When I worked in the highly secular field of psychology, satisfaction surveys were looked down upon as a specious and uncouth form of data collection. The message from funders and insurance companies was uniform:
“Who cares if patients LIKE your program? We want to know if it HELPS them.”
I get their point. Treatment providers could give patients a trip to the State Fair under the guise of “skill building” and charge taxpayers or insurance companies for mental health services when all they've done is provide entertainment. A clever Behavior Coach looking to justify their outings could document that they provided lessons in “budgeting,” “impulse management,” or “emotional regulation skills.”
If I were in the insurance company’s shoes, I’d demand some proof, too.
But, the only truly reliable method for determining whether a program works is a Randomized Controlled Trial (RCT). And no one but the government or pharmaceutical companies has the money to perform an RCT.
Even implementing a program that has been proven effective through an RCT is too expensive for most mental health care providers. Most settle for what is called “evidenced-informed” treatment, meaning that practitioners approximate a treatment by gleaning what they can from research articles or watered-down training from people who may or may not be certified in the program or practice.
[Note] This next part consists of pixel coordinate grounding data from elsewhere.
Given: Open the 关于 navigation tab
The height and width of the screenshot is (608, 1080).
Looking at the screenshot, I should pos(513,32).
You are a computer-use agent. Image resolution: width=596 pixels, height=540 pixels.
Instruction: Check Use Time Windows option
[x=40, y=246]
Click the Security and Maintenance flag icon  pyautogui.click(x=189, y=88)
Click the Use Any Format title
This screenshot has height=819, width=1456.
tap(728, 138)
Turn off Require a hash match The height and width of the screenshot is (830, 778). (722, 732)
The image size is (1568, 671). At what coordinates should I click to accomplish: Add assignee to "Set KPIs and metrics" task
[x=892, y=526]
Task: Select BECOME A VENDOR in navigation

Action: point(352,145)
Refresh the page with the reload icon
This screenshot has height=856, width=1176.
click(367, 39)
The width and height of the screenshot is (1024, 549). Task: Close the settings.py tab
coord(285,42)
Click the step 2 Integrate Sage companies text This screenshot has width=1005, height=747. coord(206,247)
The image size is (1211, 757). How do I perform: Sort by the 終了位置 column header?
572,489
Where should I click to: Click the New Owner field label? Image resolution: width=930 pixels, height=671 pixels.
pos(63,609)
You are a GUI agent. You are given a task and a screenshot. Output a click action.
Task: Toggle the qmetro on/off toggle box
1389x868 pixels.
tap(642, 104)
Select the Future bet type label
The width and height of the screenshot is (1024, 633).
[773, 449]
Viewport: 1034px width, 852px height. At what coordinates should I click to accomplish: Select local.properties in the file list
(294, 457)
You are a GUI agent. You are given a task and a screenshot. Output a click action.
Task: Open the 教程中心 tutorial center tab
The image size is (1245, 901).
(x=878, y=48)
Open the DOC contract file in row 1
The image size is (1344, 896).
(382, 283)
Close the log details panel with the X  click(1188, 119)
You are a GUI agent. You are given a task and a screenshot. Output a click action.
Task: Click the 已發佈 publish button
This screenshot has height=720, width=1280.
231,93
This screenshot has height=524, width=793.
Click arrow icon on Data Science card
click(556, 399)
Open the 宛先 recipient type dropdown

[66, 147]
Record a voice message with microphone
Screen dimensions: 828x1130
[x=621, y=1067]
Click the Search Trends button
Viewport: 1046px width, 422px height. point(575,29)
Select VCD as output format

Satisfaction Surveys and Anecdotes
Fortunately, there can be some value in customer satisfaction surveys. For example, something Rory Southerland said about restaurants and consumer products seemed pertinent to my ministry’s situation. He mentioned that a very important thing for any business to know is whether customers RETURN.
Here’s some of what he has pointed out:
If you ask some people about their favorite restaurant experience, they may tell you about a tiny brasserie in a Romanian locale. But, if you ask them, did you ever go back? The answer is often “No.” Rory suggests a better restaurant is one that inspires—and makes possible—many return visits
Rory really likes his air fryer and is convinced air fryers will continue to be a popular kitchen item. Why? Because it is an item that people will buy again if something happens to it, whereas most people wouldn’t replace a yogurt maker or one of these pointless gadgets.
A good treatment, product, or business idea is distinguished from a poor one by how willing people are to repeat their purchase.
Based on Rory’s insight, I added the following statement to our post-survey, “I would attend round two of this Bible study.” The answer to this question was a unanimous “strongly agree” in every survey from my two most recent prison groups. See this representative example:
Old me—mental health manager me—might have dismissed this data point. After all, who cares if they like it? “I want to know if they are getting better!” But Rory is right. It is extremely valuable to know if people would take this course again, especially in light of statistics on the horrendous attrition rates from recovery services. (I have reported on attrition previously. Only 6 in 100 people complete a recovery service.)
I would argue that making a program people are willing to stick with is actually a very important goal. Researchers call the ability of a program to make people stick with it its “acceptability.” For example, most people won’t run a marathon, making it a very unacceptable health recommendation. But many people will take a walk after dinner. The acceptability of taking a walk after dinner makes it an intervention public health advocates will want to promote.
Moreover, by making a program acceptable, you are helping to change people’s perceptions of themselves. One woman in my latest group cried at the last session, saying she had never completed any prison program before. Completing our Bible study made her tearfully declare, “I am really different now. I am the kind of person who sticks with things.”
Completing a highly acceptable program can also build behavioral momentum. It points you toward positive change and gives you some wind at your back. This is important because most people don’t make giant leaps forward. Instead, they take what researchers call the Proximal Next Step—a logical and realistic course of action—rather than an Optimal Next Step, which may require too much effort and uncertainty. Little strokes fell great oaks, as Mr. Franklin would say.
Thus, the inmates’ response to “I would attend round two of this Bible study” is encouraging. At least we know that Resilient Recovery groups inspire repeat purchases. People think the groups are more like Rory’s beloved air fryer than an asparagus peeler or motorized ice cream cone turner. RR groups are the kind of thing you’d buy again if something happened to them.